▶ [ЗАДАНИЕ] Выведите дословно фрагмент из приведенного ниже текста о переезде с дачи в Валентиновке: тот, что начинается со слов, содержащих «Прощайте, маленькие хозяева», и заканчивается словами «полно воспоминаний детства.».

▶ [ИСХОДНЫЙ ТЕКСТ]

————

На дачу в Валентиновку как-то приехала к нам М. Н. Спиркина, привезла какие-то бумаги от Александра Георгиевича, шла ведь непрерывная работа в «Философской энциклопедии». К слову сказала, что собираются они покупать дачу. Зимой 1967 года сидит в кабинете Алексея Федоровича сам Александр Георгиевич, рассказывает о даче. Трудно им живется в Москве, в проходной комнате чуть ли не полуподвала старого дома. Дача в «Отдыхе», напротив города Жуковского, рядом с Кратовом. А, да ведь там Лосевы провели чуть ли не три года после уничтожения своего гнезда, наезжая в Москву и устраивая новую квартиру. Места знакомые. Но ведь мы-то в Валентиновке целых девять лет. Спиркин же соблазняет. Дачу подняли из руин (все дело рук его брата, замечательного мастера Ивана), расплачиваться надо. Деньги занимал у Ф. В. Константинова — тут живет, неподалеку, и дачу сосватал. Деньги нужны, сдавать надо на лето; а может быть, Алексей Федорович и в долг даст тысяч эдак шесть? Может быть, и вдвоем обживать и достраивать дом? «Нет уж, — сопротивлялся Алексей Федорович, — Я и с московской квартирой едва справляюсь. Правда, Аза?» — Это ко мне. «Конечно, конечно». — «Нет, ты уж сам хозяйничай, а мы у тебя будем снимать на лето, раз такие ты обещаешь чудеса». Действительно вода в доме, ванна есть, «удобства» тоже, отопление, в каждой комнате батареи, газ пока в баллонах, а скоро и настоящий проведут. Мы не могли устоять, соблазнились и покинули скромный домик в Валентиновке, где рачительный хозяин приходил к нам каждое лето подписывать договор, сначала 3 тысячи за лето, а потом 300 рублей, все, как положено. Где каждый день овощи и ягоды домашние, но все прелести дачные тоже как положено — колодец, летом вода едва сочится в тоненьких трубах, деревянный домик — «удобства» в конце участка по тропинке, и холодно уже в августе, отапливаемся электрической плиткой (хозяева экономят даже шишки и мусор). Но зато после поездки в Москву на распродажу цветов подносит мне чайную розу Gloria Dei — никто не купил, все равно уже не продашь, скоро завянет — все рассчитано: и дело надо делать, и удовольствие доставить своим постояльцам.
Прощайте, маленькие хозяева маленького домика в Валентиновке. Спасибо за приют и привет. Мы были здесь, несмотря ни на что, счастливы среди аромата флоксов и вьющейся жимолости. Прощайте, прогулки в березовую рощу, прощайте, овраг и мостик, одинокая скамейка над кручей, церквушка недосягаемая и даже чудная клубника «виктория» в Болшеве, мире, где все полно воспоминаний детства.

————

▶ [СОБРАННЫЕ ДАННЫЕ]
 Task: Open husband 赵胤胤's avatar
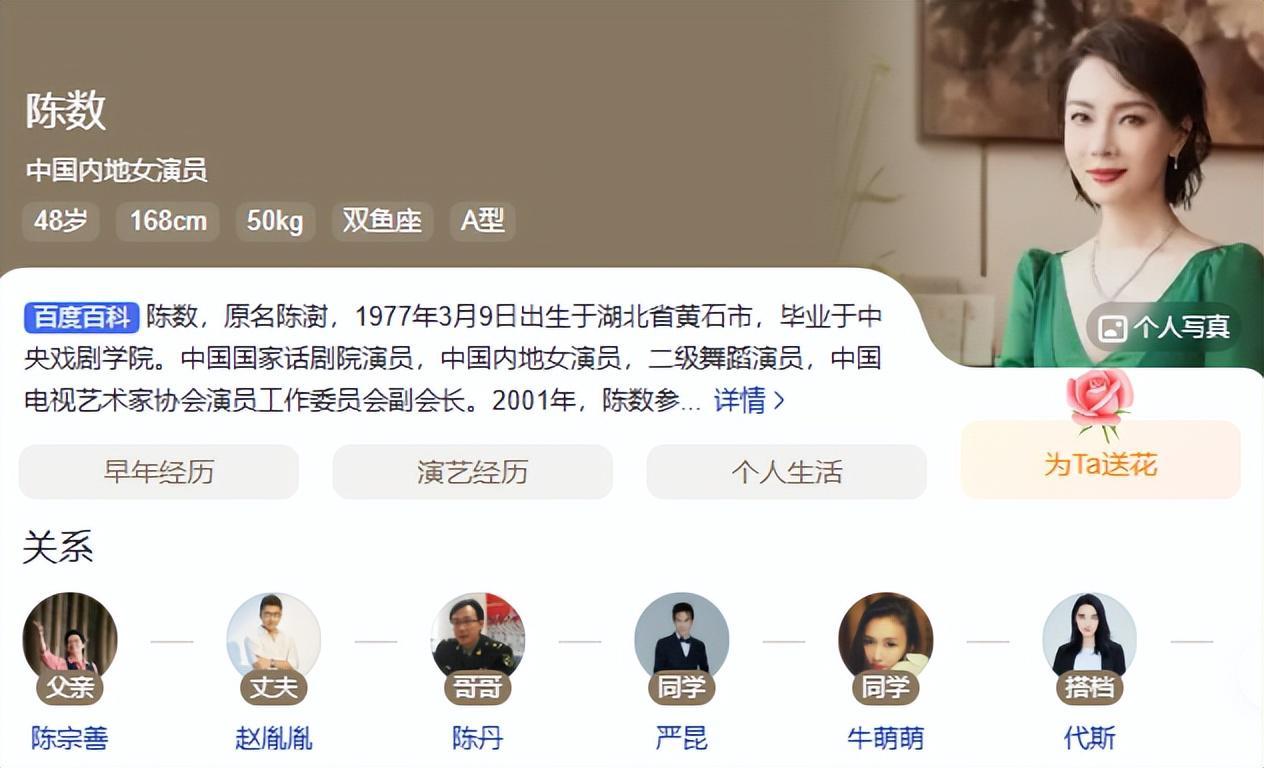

————

▶ [ОТВЕТ]
Прощайте, маленькие хозяева маленького домика в Валентиновке. Спасибо за приют и привет. Мы были здесь, несмотря ни на что, счастливы среди аромата флоксов и вьющейся жимолости. Прощайте, прогулки в березовую рощу, прощайте, овраг и мостик, одинокая скамейка над кручей, церквушка недосягаемая и даже чудная клубника «виктория» в Болшеве, мире, где все полно воспоминаний детства.